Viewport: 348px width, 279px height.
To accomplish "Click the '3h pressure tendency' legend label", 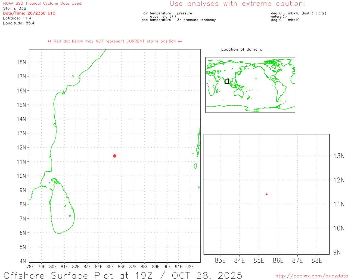I will coord(196,20).
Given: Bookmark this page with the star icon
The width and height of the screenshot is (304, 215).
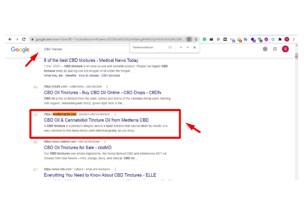Looking at the screenshot, I should [x=196, y=39].
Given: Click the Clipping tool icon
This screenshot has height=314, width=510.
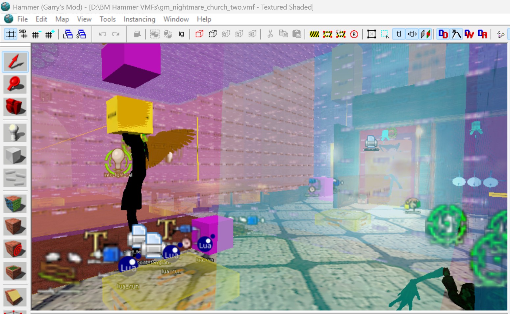Looking at the screenshot, I should 15,297.
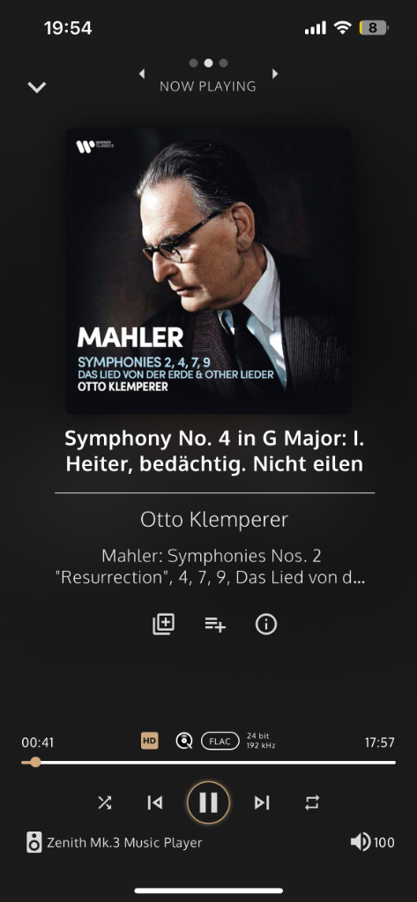Screen dimensions: 417x902
Task: Skip to the previous track
Action: 154,802
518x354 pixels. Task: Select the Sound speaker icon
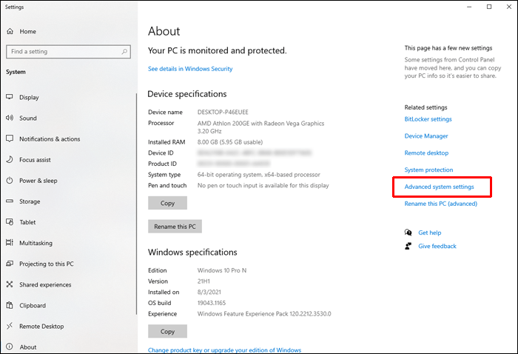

-- DESCRIPTION OF THE TASK --
Once the line containing "Given: Click the Clipping tool icon" is found, copy it and each line after it through the end of the entries above exactly; nothing else, and no pictures.

-- REPLY --
Given: Click the Clipping tool icon
This screenshot has height=314, width=510.
Looking at the screenshot, I should 15,297.
Screen dimensions: 417x902
Task: Skip to the previous track
Action: 154,802
518x354 pixels. Task: Select the Sound speaker icon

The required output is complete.